# How do I register my pet pigeon to me?



## NancyJ (Aug 24, 2007)

When I adopted my single pet pigeon from the animal shelter, he came with a band on his leg. The former owner did not want him because he did not race well (the bird had gotten lost and hence ended up picked up by animal control).

This pigeon has come to be a great indoor pet, and I would be just heartsick to lose him. I don't take risks with my bird; he stays indoors, and flies around my apartment, but I am always worried about the "worst case scenario", so if he did escape I would like him to be traced back to me.

How could I go about getting his band number registered to me instead of his former owner? It's a Jedds band; do I just call Jedds and change it, or do I have to get in touch with the former owner to sign forms, or what?

Thanks for any advice!


----------



## Reti (Jul 20, 2003)

You can call jedds and find out, or what I would do is remove the old band and put a new clip on band with my phone number on. It is so much easier for a potential finder to call a number than trying to trace a band.JMO

Reti


----------



## Charis (Feb 11, 2007)

Reti said:


> You can call jedds and find out, or what I would do is remove the old band and put a new clip on band with my phone number on. It is so much easier for a potential finder to call a number than trying to trace a band.JMO
> 
> Reti


Great advise, Reti.


----------



## Matt D. (May 12, 2007)

Is it an au band or an if band. I can help with re-registering or atleast tell you how. If you dont feel good posting all the info on the forum you can pm it to me and Ill see what I can do.


----------



## NancyJ (Aug 24, 2007)

I don't see how I could remove the metal band from his leg... he's almost 2 years old. I can't imagine taking wire snips that close to his leg would be safe.


----------



## NancyJ (Aug 24, 2007)

TASKS AND EXERCISES:
A – Update the listing from the beginning through the line containing "point(194,145)", swapping every "Instruction" for "Step" and leaving everything else the same.
B – Continue the forum thread about registering a pet pigeon's leg band from where it stops.

DATA EXTRACT:

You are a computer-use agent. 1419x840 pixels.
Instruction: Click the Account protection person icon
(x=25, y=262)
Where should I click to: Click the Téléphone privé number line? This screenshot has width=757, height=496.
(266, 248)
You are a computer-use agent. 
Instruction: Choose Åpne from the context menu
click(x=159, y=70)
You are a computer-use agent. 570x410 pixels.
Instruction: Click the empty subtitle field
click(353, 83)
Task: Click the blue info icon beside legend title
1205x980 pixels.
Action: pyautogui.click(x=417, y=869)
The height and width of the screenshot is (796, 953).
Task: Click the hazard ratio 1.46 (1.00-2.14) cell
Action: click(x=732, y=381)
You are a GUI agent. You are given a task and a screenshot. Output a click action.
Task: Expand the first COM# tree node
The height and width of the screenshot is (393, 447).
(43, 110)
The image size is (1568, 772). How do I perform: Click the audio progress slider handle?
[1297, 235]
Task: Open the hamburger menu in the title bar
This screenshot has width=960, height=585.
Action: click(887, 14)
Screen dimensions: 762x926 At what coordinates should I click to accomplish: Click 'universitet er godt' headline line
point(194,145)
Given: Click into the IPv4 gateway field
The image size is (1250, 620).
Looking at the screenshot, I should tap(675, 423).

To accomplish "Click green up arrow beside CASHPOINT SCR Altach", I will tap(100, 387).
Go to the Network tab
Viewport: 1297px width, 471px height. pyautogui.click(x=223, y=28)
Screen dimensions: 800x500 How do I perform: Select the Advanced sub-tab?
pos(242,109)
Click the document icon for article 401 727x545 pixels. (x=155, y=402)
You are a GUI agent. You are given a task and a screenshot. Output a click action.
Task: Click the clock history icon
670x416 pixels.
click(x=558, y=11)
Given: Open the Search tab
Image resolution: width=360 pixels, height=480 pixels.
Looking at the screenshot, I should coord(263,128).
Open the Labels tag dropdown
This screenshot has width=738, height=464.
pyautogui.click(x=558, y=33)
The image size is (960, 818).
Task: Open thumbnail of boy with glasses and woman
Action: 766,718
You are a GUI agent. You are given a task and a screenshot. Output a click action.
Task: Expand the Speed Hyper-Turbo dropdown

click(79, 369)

RESULTS FOR THE EXERCISE:
A –
You are a computer-use agent. 1419x840 pixels.
Step: Click the Account protection person icon
(x=25, y=262)
Where should I click to: Click the Téléphone privé number line? This screenshot has width=757, height=496.
(266, 248)
You are a computer-use agent. 
Step: Choose Åpne from the context menu
click(x=159, y=70)
You are a computer-use agent. 570x410 pixels.
Step: Click the empty subtitle field
click(353, 83)
Task: Click the blue info icon beside legend title
1205x980 pixels.
Action: pyautogui.click(x=417, y=869)
The height and width of the screenshot is (796, 953).
Task: Click the hazard ratio 1.46 (1.00-2.14) cell
Action: click(x=732, y=381)
You are a GUI agent. You are given a task and a screenshot. Output a click action.
Task: Expand the first COM# tree node
The height and width of the screenshot is (393, 447).
(43, 110)
The image size is (1568, 772). How do I perform: Click the audio progress slider handle?
[1297, 235]
Task: Open the hamburger menu in the title bar
This screenshot has width=960, height=585.
Action: click(887, 14)
Screen dimensions: 762x926 At what coordinates should I click to accomplish: Click 'universitet er godt' headline line
point(194,145)

B –
Matt D. said:


> Is it an au band or an if band. I can help with re-registering or atleast tell you how. If you dont feel good posting all the info on the forum you can pm it to me and Ill see what I can do.


Thanks... it is an AU band. I'll send you a PM...


----------



## Matt D. (May 12, 2007)

People that are skilled can do it... I would leave it on and just put the band in your name. It would be good and if you loose him you can find him again.


----------



## Matt D. (May 12, 2007)

Okay! I got it registered in her name. Glad I could help.


----------



## Boni Birds (Mar 19, 2007)

Just jumping in here with a question- where do you get a band with a phone number on it? I would like some...


----------



## Reti (Jul 20, 2003)

Any vet should have pliers to remove bands and they shouldn't charge for it. At least here they do.

Siegels sells personalized bands.

Reti


----------



## little bird (Aug 11, 2006)

How about putting a band with the phone number on it on THE OTHER LEG??Then you have two chances to get him back.


----------



## Matt D. (May 12, 2007)

Yeah... Siegels and Jedds sell them. Foys sells them from another manufacture and they are a little higher quality and you can get them with numbering.


----------



## horsesgot6 (May 30, 2007)

Boni Birds said:


> Just jumping in here with a question- where do you get a band with a phone number on it? I would like some...


Foy's has The Bands you Can Order with Your Info on Them i think There The Seamless Bands Not Sure About The Clip On kind.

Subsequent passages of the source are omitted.